Your amazing self can notice a thing in this world and:
- be interested/curious about it.
- examine it.
- study it.
- wonder about it.
- develop hypotheses about it.
- test those hypotheses.
- compare it with known facts.
- reflect on it.
- discuss it with others.
- draw some tentative conclusions about it.
- test those conclusions against fact and logic, keeping some and rejecting others.
- stay on the lookout for new information on the topic, just in case you’ve misunderstood .
- embrace/believe the conclusions that seem worthy.
- make moral/philosophical judgments about the matter (if it is that sort of matter).
- overturn previous beliefs based on the new information.
- develop emotional associations with the subject.

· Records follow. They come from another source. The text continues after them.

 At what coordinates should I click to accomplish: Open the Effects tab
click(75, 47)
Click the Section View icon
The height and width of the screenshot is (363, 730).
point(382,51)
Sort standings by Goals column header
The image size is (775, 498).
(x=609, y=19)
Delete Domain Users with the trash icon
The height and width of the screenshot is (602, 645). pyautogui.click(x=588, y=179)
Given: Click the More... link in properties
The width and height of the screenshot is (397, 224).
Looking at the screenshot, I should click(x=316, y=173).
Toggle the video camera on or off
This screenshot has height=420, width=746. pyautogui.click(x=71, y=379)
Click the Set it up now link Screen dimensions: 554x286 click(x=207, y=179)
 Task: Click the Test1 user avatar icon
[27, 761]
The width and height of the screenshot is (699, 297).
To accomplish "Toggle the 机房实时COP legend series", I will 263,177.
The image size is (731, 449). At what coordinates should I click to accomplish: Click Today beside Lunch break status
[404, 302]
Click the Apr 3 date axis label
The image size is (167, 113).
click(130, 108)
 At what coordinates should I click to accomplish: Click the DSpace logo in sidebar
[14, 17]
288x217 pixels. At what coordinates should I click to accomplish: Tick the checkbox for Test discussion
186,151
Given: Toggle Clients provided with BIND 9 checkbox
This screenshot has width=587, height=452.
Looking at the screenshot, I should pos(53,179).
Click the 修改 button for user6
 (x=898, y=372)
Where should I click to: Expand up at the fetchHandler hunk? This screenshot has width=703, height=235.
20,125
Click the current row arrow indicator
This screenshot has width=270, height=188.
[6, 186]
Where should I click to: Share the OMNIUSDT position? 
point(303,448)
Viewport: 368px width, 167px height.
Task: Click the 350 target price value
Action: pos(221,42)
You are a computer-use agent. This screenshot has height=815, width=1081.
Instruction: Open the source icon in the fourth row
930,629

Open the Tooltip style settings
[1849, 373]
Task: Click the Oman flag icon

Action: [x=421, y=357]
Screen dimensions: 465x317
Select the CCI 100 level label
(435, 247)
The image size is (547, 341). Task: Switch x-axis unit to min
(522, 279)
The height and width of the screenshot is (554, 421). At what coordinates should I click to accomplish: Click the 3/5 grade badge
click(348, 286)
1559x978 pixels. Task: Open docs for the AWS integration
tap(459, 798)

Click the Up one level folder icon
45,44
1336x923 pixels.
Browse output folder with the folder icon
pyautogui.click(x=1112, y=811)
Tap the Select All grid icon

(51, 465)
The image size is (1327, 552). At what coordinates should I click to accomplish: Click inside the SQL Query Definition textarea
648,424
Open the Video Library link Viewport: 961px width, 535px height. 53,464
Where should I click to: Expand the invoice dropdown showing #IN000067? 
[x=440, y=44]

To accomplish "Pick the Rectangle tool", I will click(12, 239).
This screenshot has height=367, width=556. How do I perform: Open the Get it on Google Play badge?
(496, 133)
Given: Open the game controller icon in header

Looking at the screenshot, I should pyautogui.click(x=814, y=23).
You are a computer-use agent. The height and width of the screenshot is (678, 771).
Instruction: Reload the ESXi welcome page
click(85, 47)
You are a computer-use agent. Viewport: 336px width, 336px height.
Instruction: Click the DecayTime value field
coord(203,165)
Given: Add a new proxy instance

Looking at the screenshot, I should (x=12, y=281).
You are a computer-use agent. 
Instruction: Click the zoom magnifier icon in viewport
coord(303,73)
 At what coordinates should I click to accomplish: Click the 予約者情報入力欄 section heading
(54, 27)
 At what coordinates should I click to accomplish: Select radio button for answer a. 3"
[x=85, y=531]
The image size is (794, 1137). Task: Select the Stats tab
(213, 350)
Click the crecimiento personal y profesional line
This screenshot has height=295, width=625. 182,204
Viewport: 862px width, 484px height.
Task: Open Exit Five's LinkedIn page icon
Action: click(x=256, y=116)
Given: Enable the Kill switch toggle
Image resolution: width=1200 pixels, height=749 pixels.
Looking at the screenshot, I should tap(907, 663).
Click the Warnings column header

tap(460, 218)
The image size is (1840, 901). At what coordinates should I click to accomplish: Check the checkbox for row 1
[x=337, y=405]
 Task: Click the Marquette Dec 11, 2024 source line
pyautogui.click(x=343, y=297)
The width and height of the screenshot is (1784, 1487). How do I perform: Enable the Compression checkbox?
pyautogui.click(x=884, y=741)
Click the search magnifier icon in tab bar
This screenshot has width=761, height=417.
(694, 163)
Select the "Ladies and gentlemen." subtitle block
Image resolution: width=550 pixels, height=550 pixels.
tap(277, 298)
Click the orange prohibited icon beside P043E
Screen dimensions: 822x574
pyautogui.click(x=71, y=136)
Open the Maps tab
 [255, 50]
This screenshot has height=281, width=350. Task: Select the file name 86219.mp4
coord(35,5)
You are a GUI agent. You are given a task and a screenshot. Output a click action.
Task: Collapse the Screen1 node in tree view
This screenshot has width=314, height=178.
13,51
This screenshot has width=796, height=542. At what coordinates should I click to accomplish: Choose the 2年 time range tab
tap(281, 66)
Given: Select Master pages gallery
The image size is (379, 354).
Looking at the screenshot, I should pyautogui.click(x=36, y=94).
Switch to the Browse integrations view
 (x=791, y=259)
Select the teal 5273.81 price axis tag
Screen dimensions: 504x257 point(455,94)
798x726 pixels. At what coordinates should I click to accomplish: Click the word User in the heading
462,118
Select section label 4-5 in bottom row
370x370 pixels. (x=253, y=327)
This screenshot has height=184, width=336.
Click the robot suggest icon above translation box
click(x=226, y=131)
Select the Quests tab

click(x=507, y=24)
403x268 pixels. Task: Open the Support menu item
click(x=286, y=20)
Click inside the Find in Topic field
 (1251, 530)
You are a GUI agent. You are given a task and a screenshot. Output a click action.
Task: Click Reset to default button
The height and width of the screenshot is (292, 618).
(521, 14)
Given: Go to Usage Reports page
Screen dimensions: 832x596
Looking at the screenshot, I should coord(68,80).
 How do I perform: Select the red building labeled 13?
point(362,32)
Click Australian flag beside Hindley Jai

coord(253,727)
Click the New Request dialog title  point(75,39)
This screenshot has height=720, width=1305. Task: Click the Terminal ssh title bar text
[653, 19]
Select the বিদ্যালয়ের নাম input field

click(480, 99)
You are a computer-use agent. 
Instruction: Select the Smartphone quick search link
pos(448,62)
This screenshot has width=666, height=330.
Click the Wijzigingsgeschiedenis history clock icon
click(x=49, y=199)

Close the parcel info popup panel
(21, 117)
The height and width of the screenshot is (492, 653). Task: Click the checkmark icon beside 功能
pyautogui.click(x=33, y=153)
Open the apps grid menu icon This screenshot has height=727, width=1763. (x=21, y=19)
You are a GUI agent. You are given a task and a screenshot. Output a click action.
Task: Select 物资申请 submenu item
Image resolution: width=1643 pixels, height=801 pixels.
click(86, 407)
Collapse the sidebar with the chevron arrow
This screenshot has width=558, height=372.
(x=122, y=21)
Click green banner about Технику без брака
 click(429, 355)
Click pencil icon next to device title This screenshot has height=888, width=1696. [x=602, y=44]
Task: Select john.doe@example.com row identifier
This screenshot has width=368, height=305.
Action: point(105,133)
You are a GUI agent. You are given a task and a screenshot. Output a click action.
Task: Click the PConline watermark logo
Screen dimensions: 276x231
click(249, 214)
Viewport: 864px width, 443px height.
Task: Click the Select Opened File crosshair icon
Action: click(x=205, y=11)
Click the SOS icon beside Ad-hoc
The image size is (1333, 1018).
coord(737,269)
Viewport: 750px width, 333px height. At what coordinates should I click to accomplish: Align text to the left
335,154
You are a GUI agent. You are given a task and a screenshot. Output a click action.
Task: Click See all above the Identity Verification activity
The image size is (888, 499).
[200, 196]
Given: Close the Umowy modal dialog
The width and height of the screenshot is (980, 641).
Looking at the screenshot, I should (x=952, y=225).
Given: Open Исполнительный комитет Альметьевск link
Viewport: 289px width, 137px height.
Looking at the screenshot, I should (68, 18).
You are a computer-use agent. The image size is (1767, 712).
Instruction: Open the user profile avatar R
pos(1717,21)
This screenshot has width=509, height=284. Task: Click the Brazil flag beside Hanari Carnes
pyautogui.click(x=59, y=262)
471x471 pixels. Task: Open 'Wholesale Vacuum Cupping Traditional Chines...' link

- teach your conclusions to others, guiding them through all these steps.
Meanwhile, your same amazing self can also:
- decide on the value of the thing, good or bad, without doing any of the due diligence items on the first list above.
- default to assumptions/hearsay/traditions/consensus about the thing, neglecting your own investigation.
- mistake the thing for something else.
- think you already understand the thing well when you do not.
- not notice the thing.
- be distracted from the thing.
- find the thing unimportant, as it regards your priorities.
- let yourself off the hook by saying you’ll have to examine it later.
- find the thing unimportant, as examination of things does not fit with your current mood.
- reject or accept the thing summarily because of preexisting emotional associations with the thing itself.
- reject or accept the thing summarily because of preexisting emotional associations with certain people or institutions who are related with the thing.
- reject or accept the thing summarily because it is old.
- reject or accept the thing summarily because it is new.
- look for other excuses for summarily deciding about the thing.
- make a show (to yourself or to others) of examining the thing, when you’ve actually decided on its value already.
- lie/exaggerate to yourself about the thing.
- lie/exaggerate to others about the thing.
- teach your conclusions to others, but without revealing the steps you took to reach those conclusions.
The same mind can treat one matter with high honesty, rationality, and responsibility, and another quite differently! It’s somewhat like the way we might treat the various people who come to our houses or call us on the phone—some being welcome (and for different reasons), and some being not welcome at all.
But have you ever assumed the worst about a visitor or caller, only to discover later that they had value to you after all? That’s the amazing thing about us that I wanted to point out in this post. We can really get some things right, but we are amazingly capable of misjudging things, too. And it seems to be quite up to us—how careful we are with how we judge things.
The more I think about it, the more impressed I am with how much power we were given over our own lives. And it’s quite analogous to the power of the automobile, which we’d much rather see in the hands of a mature, kind, sober and responsible person than in the hands of someone else!
So much of the outcome seems to be based on the quality of the judgments we make about things!